Goal
List every line of the records below that contains the string "agent", counting only matches with the same letter case.

Data entries
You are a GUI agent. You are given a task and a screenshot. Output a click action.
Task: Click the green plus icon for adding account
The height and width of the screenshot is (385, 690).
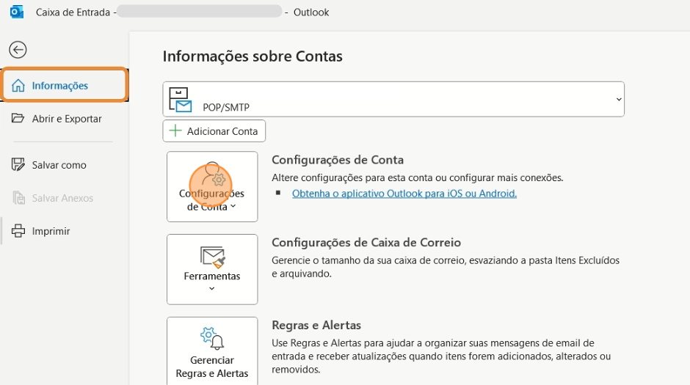175,131
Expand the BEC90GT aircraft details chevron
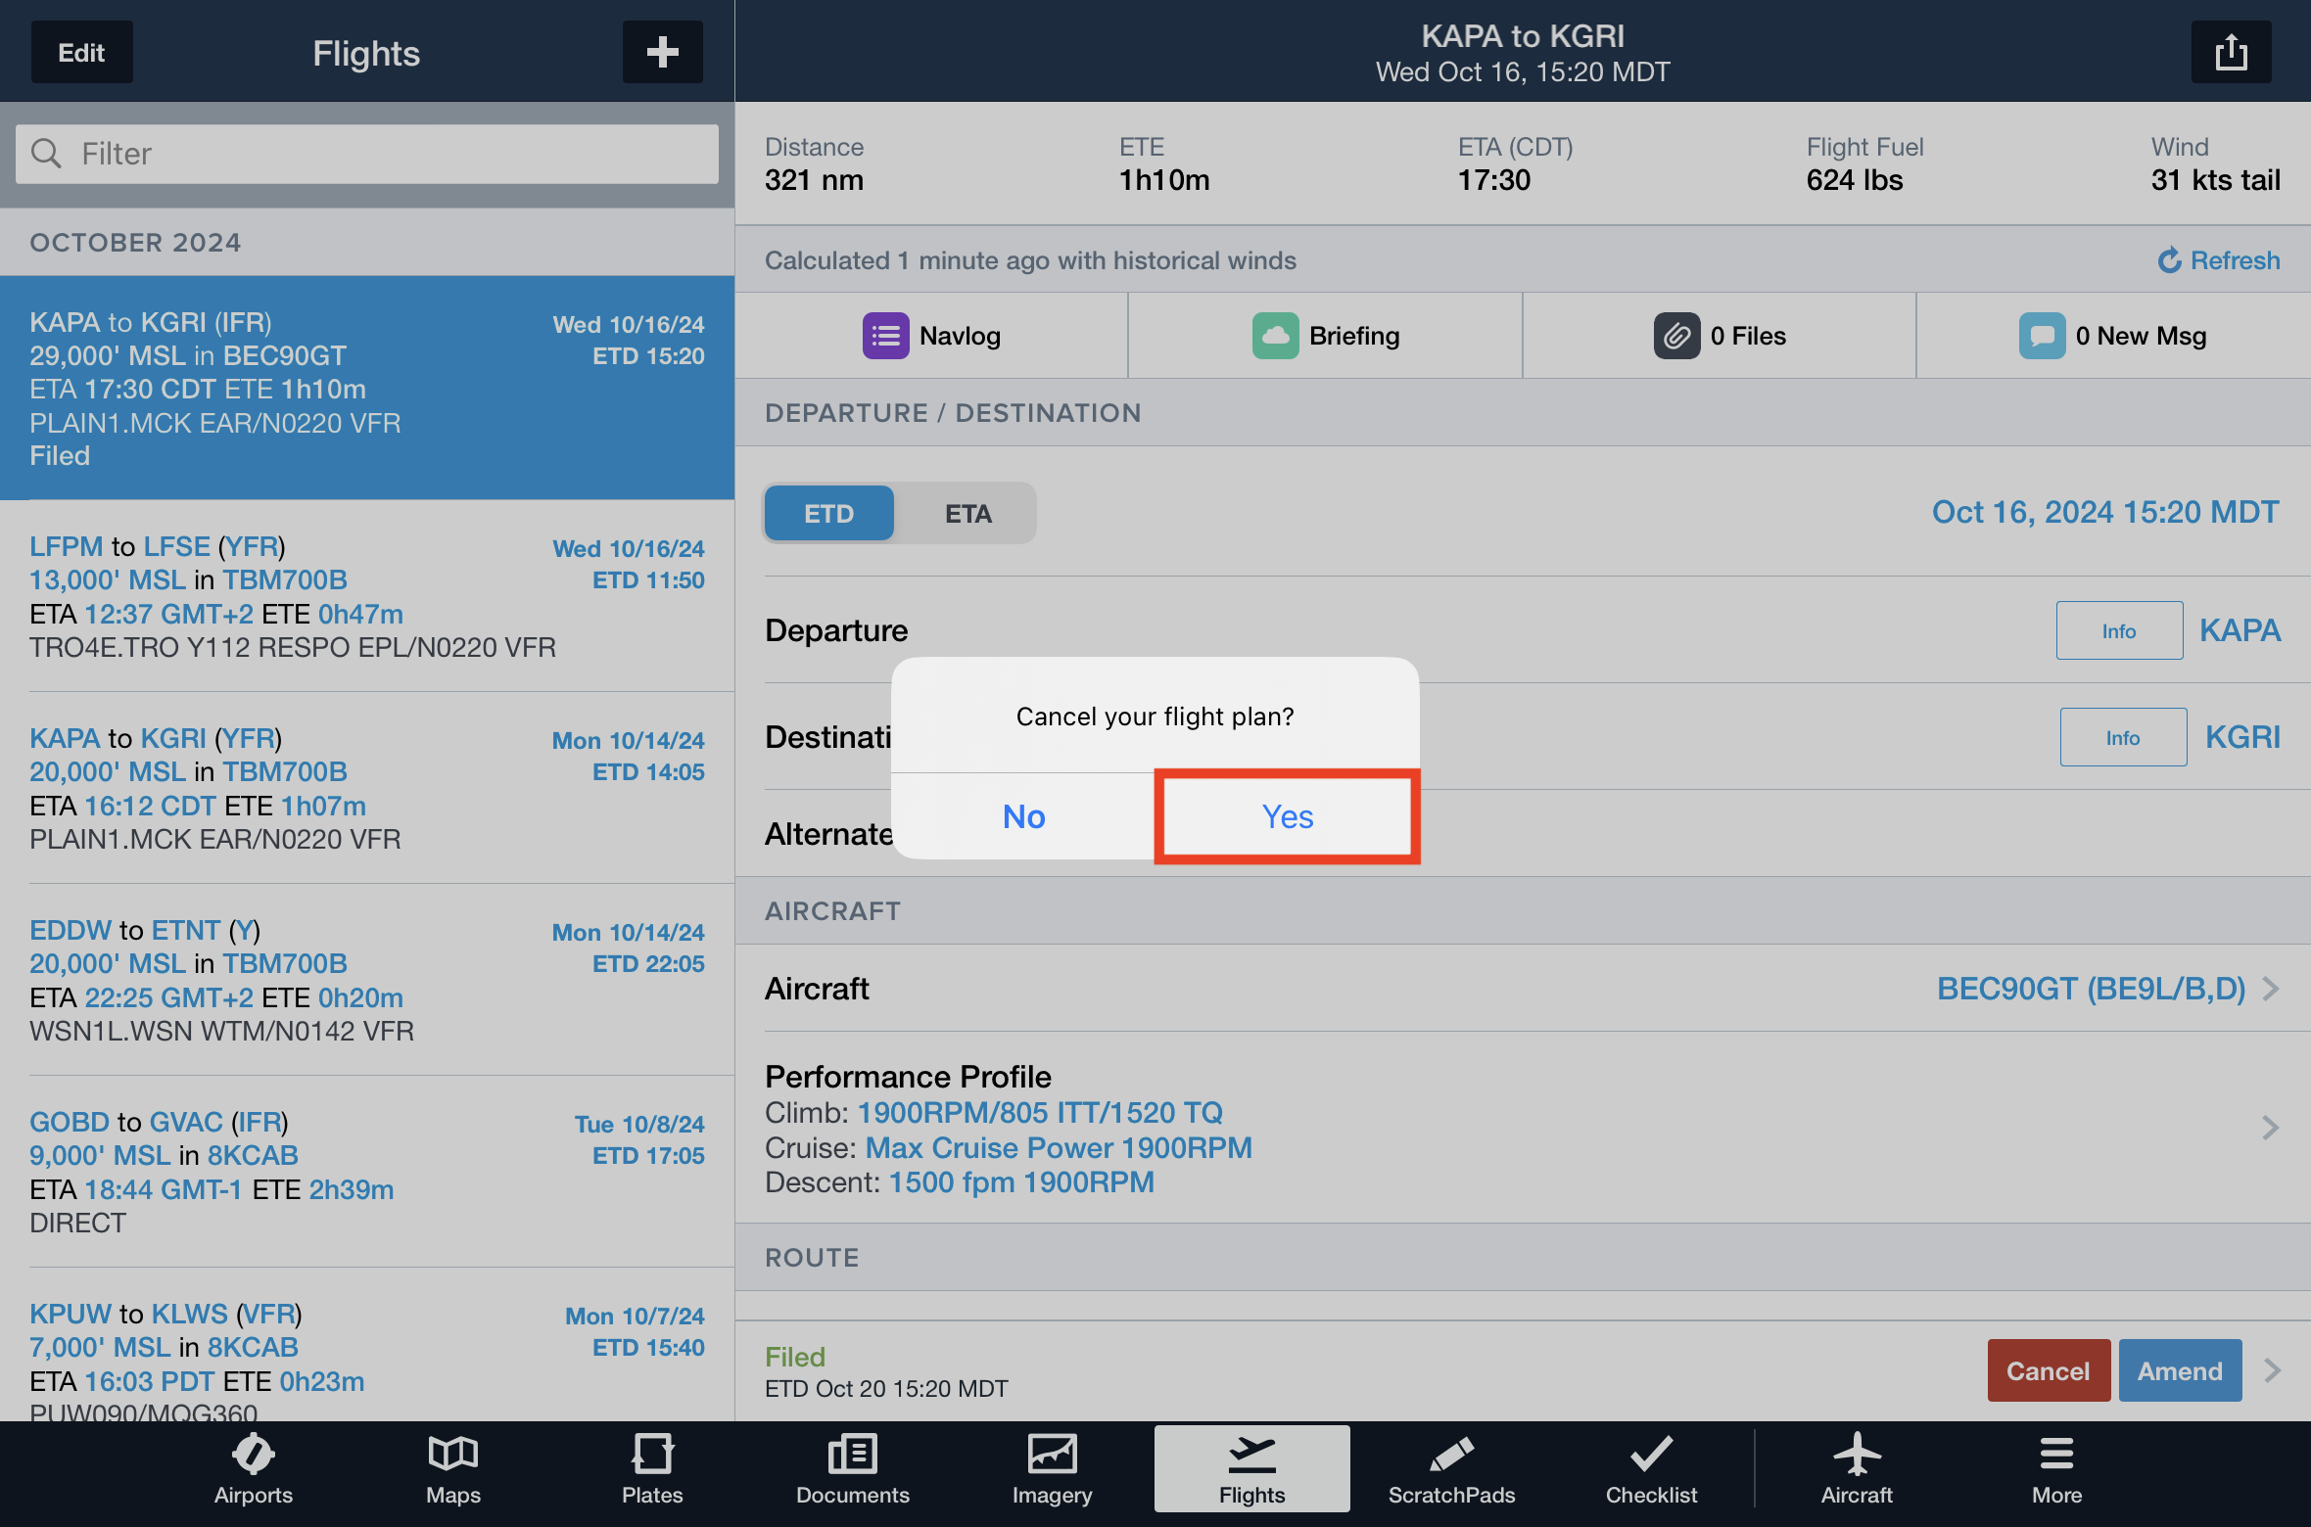The width and height of the screenshot is (2311, 1527). [2272, 989]
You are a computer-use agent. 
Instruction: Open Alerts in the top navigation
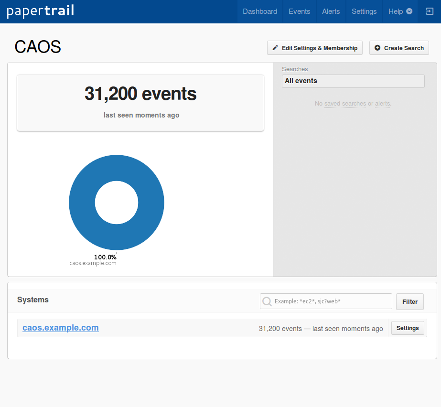click(331, 11)
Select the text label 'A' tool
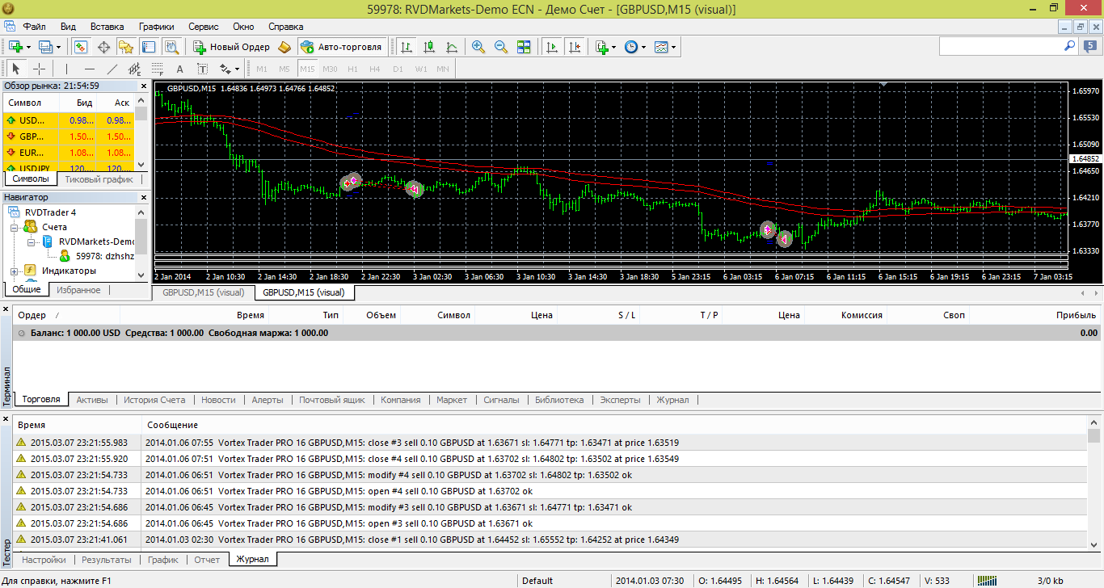This screenshot has width=1104, height=588. (x=179, y=69)
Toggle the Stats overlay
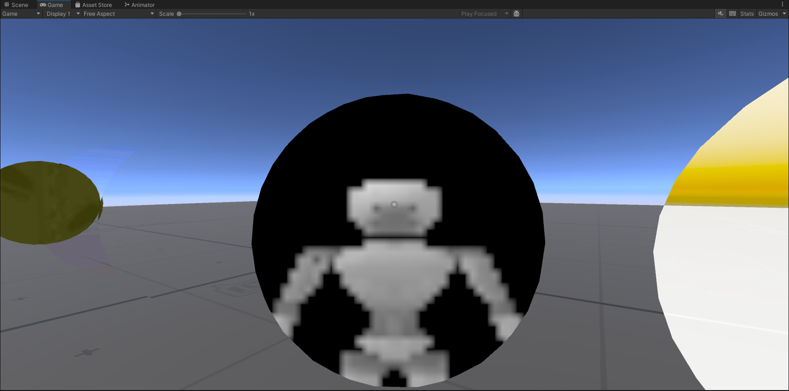 coord(747,14)
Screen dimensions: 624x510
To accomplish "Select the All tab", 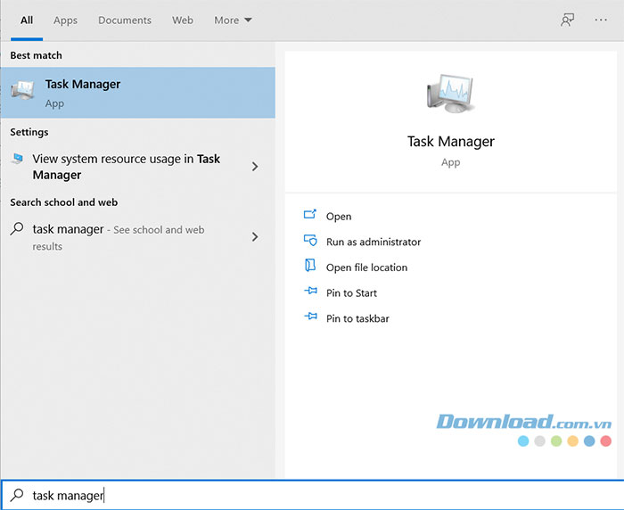I will coord(27,20).
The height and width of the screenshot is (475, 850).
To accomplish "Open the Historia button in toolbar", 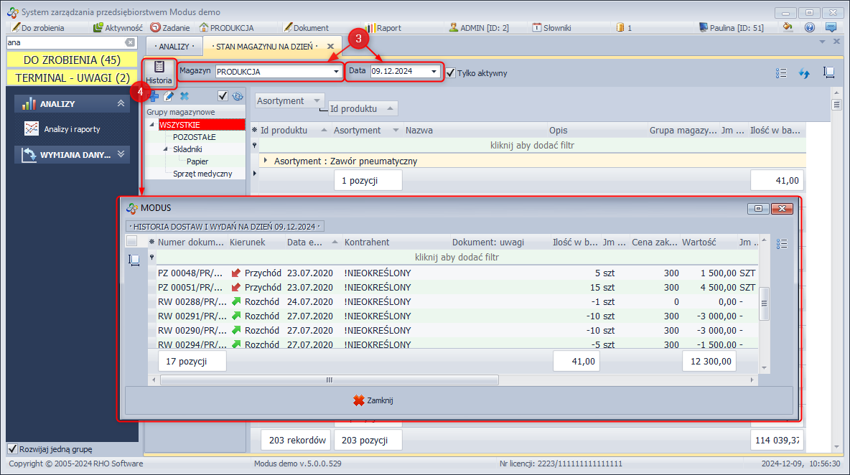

Solution
You are a GUI agent. You are given a task and a screenshot. Output a click action.
You are a computer-use agent. 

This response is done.